Indifference is a cousin of apathy, which invites procrastination, which guarantees indecision, all deadly enemies in their own right.
In addition to maintaining a rock solid character that foregoes rationalization, you overcome indifference by enlarging your world view beyond your own selfish shell and invest more energy in making a difference than you do in making money. In fact, making a difference offsets indifference, especially when the difference you make is in the people and world around you. And don’t worry, as you make a bigger difference in the people and world around you the money will be there. In fact, you’re far better off to chase the difference than to chase the money, because when you chase making a difference, the money chases you.
Complacency
Indifference triggers complacency. No one can make you complacent; it is a product of your own wrong thinking. Complacency is a personal decision to settle for less than your best. It’s a lethargic resignation that what you’ve done is good enough. Complacency means that you become calmly content and smugly self-satisfied. You may not come right out and say that you are in this state, but your actions convict you nonetheless. Here are several quick signs that you’re already complacent, but aren’t able to recognize it because you’re also in denial:
- You hire recklessly. The entry barrier into your company is so low that losers keep tripping over it, landing smack in the middle of your payroll.
- You train inconsistently, or not at all. And then make excuses that you don’t have the time. The “no time” declaration suggests that, in addition to being complacent, you are also dishonest, disorganized, clueless, and just plain…well, you know.

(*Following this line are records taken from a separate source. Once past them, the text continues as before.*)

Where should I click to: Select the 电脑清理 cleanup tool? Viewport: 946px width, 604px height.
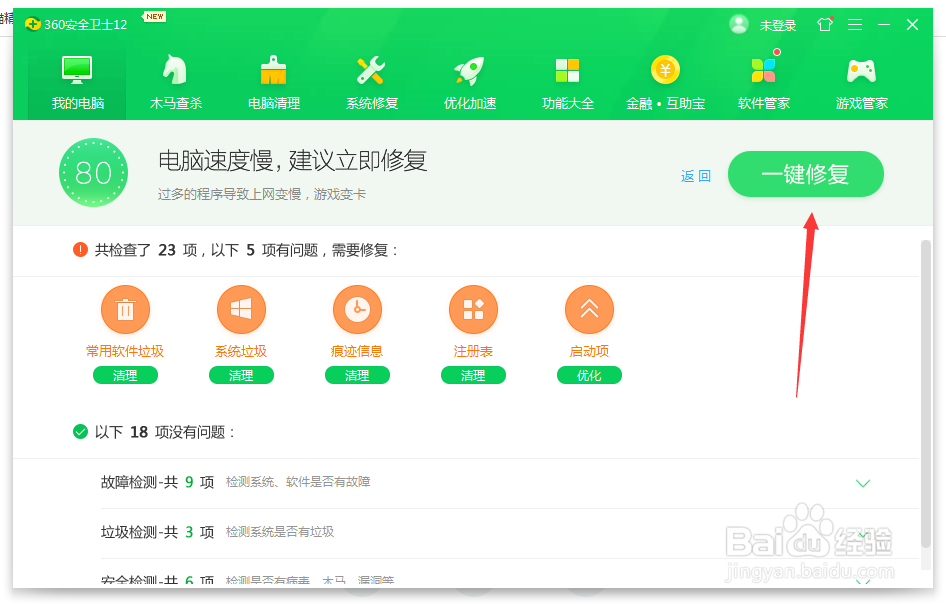point(274,80)
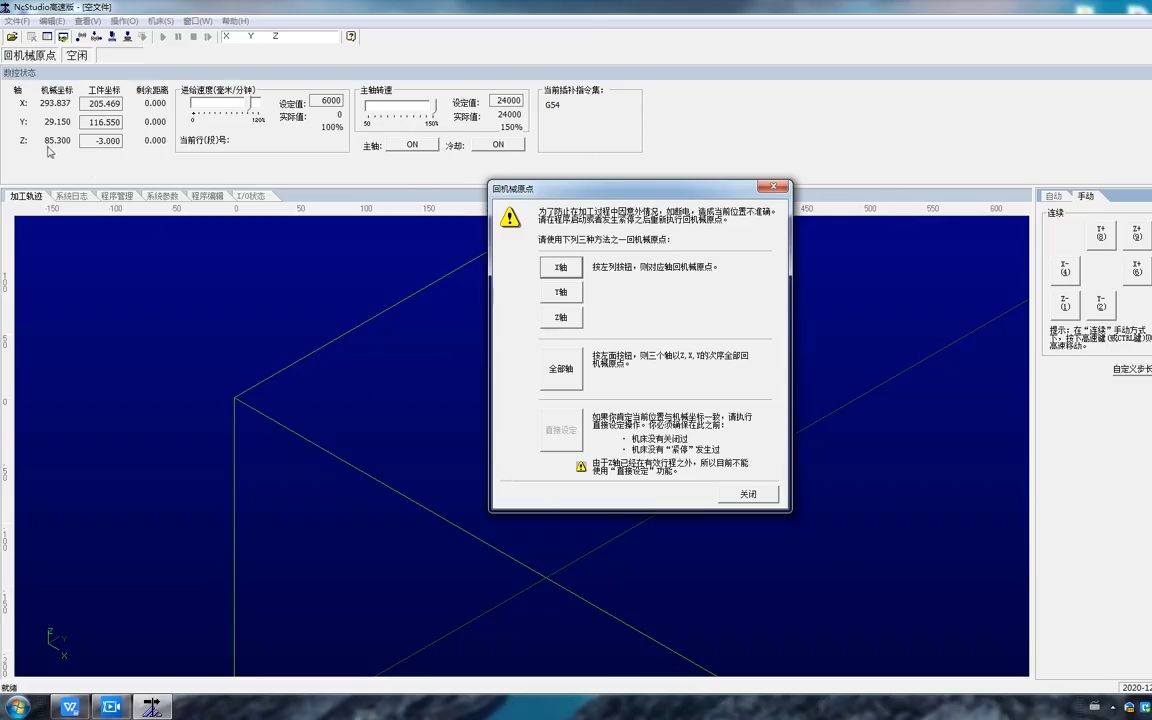Image resolution: width=1152 pixels, height=720 pixels.
Task: Open NcStudio from the taskbar
Action: pyautogui.click(x=152, y=707)
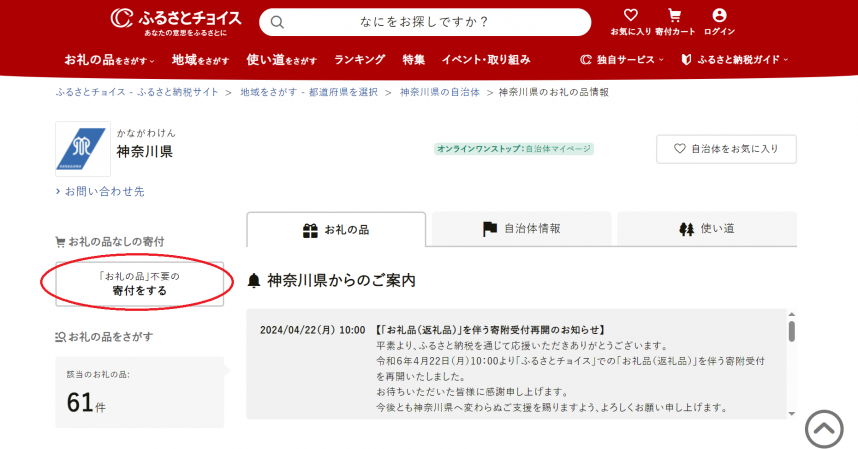858x449 pixels.
Task: Click the announcement box scrollbar
Action: tap(791, 332)
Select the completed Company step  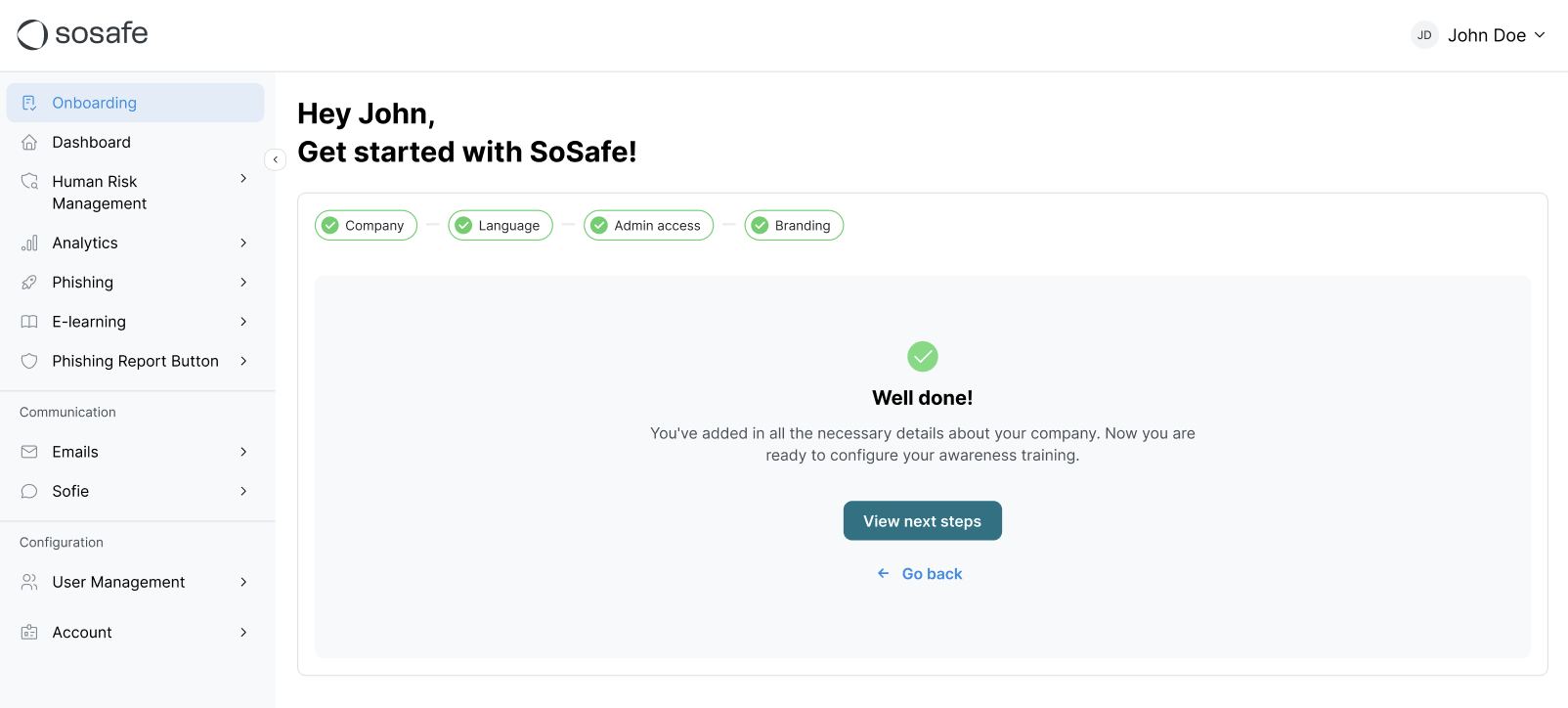pyautogui.click(x=366, y=226)
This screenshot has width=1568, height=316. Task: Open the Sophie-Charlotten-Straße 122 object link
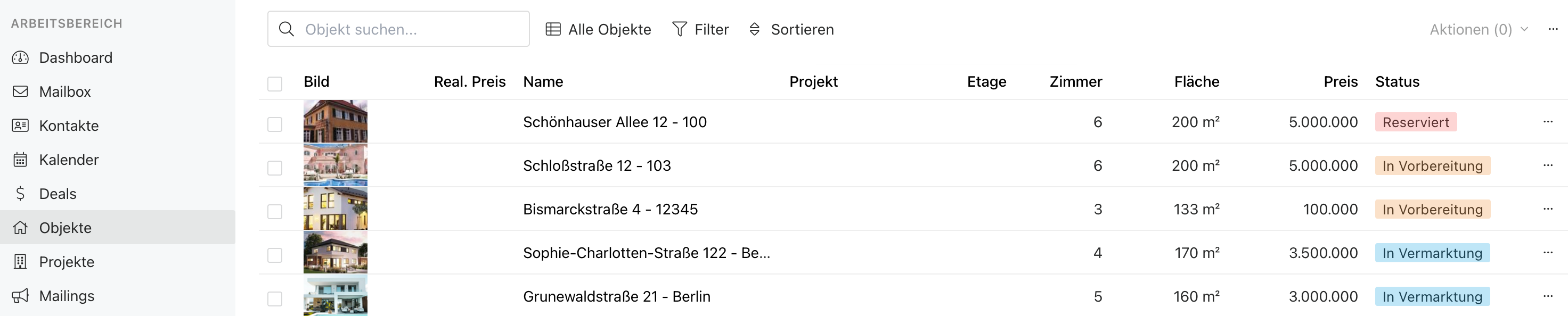646,253
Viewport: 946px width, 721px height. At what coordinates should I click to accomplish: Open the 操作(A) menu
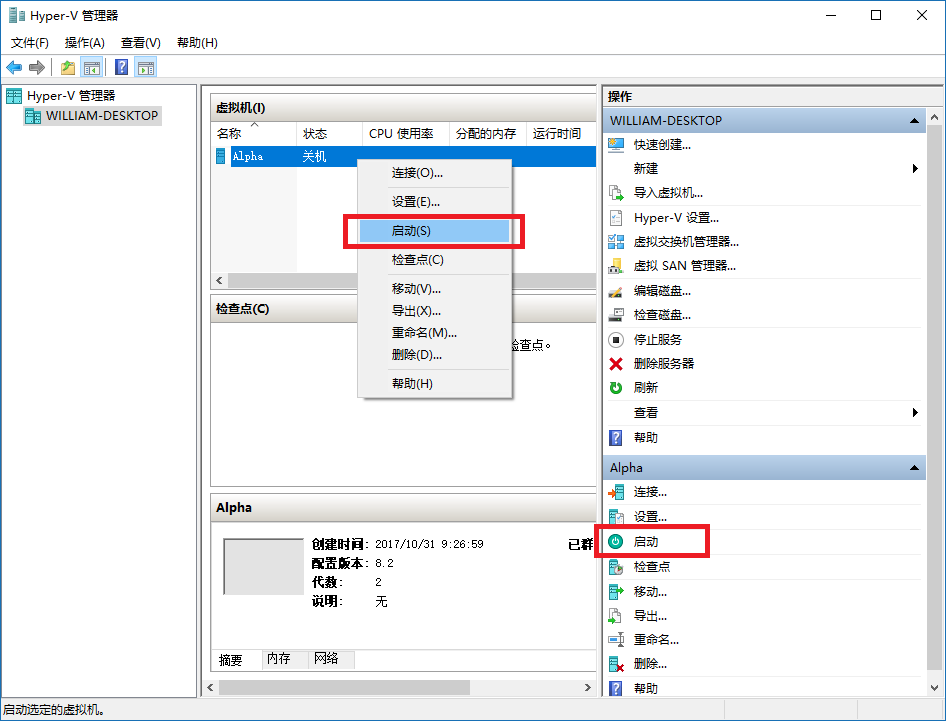point(84,42)
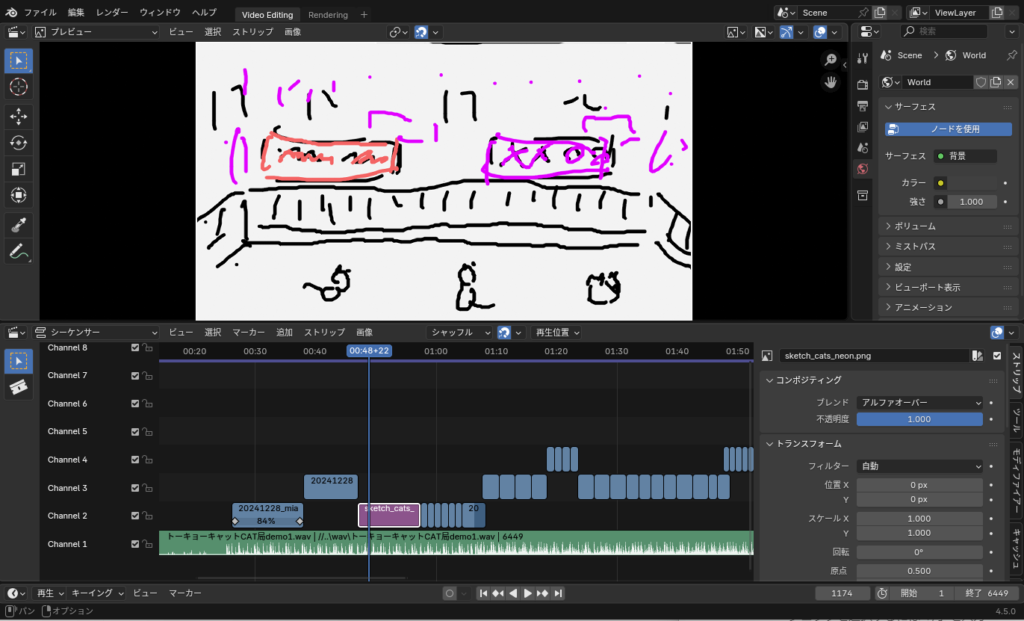1024x621 pixels.
Task: Uncheck Channel 5 visibility checkbox
Action: (135, 432)
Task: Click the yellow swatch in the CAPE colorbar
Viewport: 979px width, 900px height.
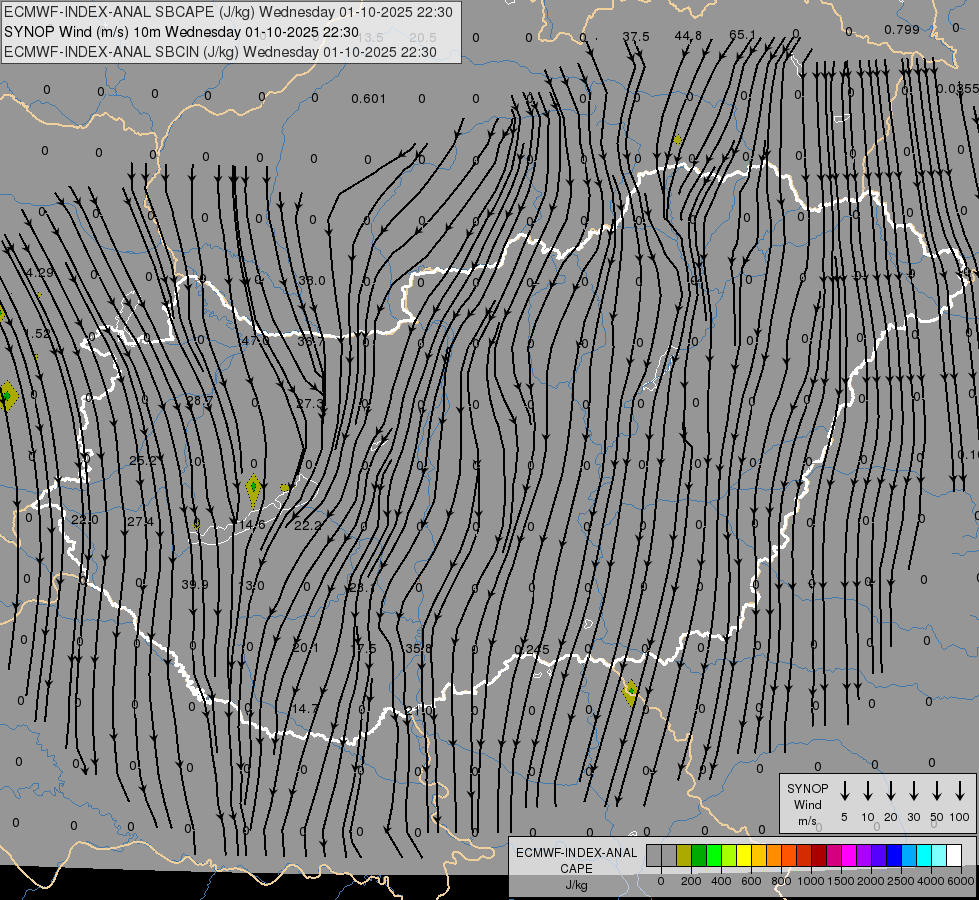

- Your organization has unclear standards, little accountability, and tenured employees who have long ago stopped performing.
If I have to tell you how to overcome complacency, then your thinking has become so decrepit that you’re borderline hopeless. Think about it: You didn’t get where you are by being complacent. You became complacent after you got where you are. Think back to what drove you to excel in the first place: goals, hopes, dreams, self-respect, desire for a better life, and the like. Now forget about where you are and redefine where you want to go. You know the rest of the recipe because you’ve already done it. You don’t suffer for lack of knowledge; you suffer because you don’t do what you know. Get up off your knowledge and do something!
Fear
Complacency makes you fearful to move from where you are, because it is comfortable there. Thus, you’ll count the cost of action and flinch, never weighing your immobility against the costs and risks of comfortable inaction that render you as yesterday’s news. Fear is evidence that you lack faith. Lack of faith is evidence that you depend too much on your own wisdom and ability, and not enough on God. FYI: This is yet another symptom that you have a problem with pride.
You must overcome fear with courage. You’re born with neither fear nor courage. You develop both, over time. Courage doesn’t mean that you are unafraid. You may very well be afraid, but you move forward despite the fear. Overcoming fear in this manner energizes you, creating a level of alertness, urgency, and excitement that you never enjoy while you’re besieged by the five enemies within.
What have these five enemies cost you personally, as well as your dealership? Which opportunities have you failed to maximize or missed altogether? Which losses have you neglected to cut that continue to bleed your organization? How much longer are you willing to embrace the comfortable inaction that renders you and your company as “one of many”, rather than as a category of one?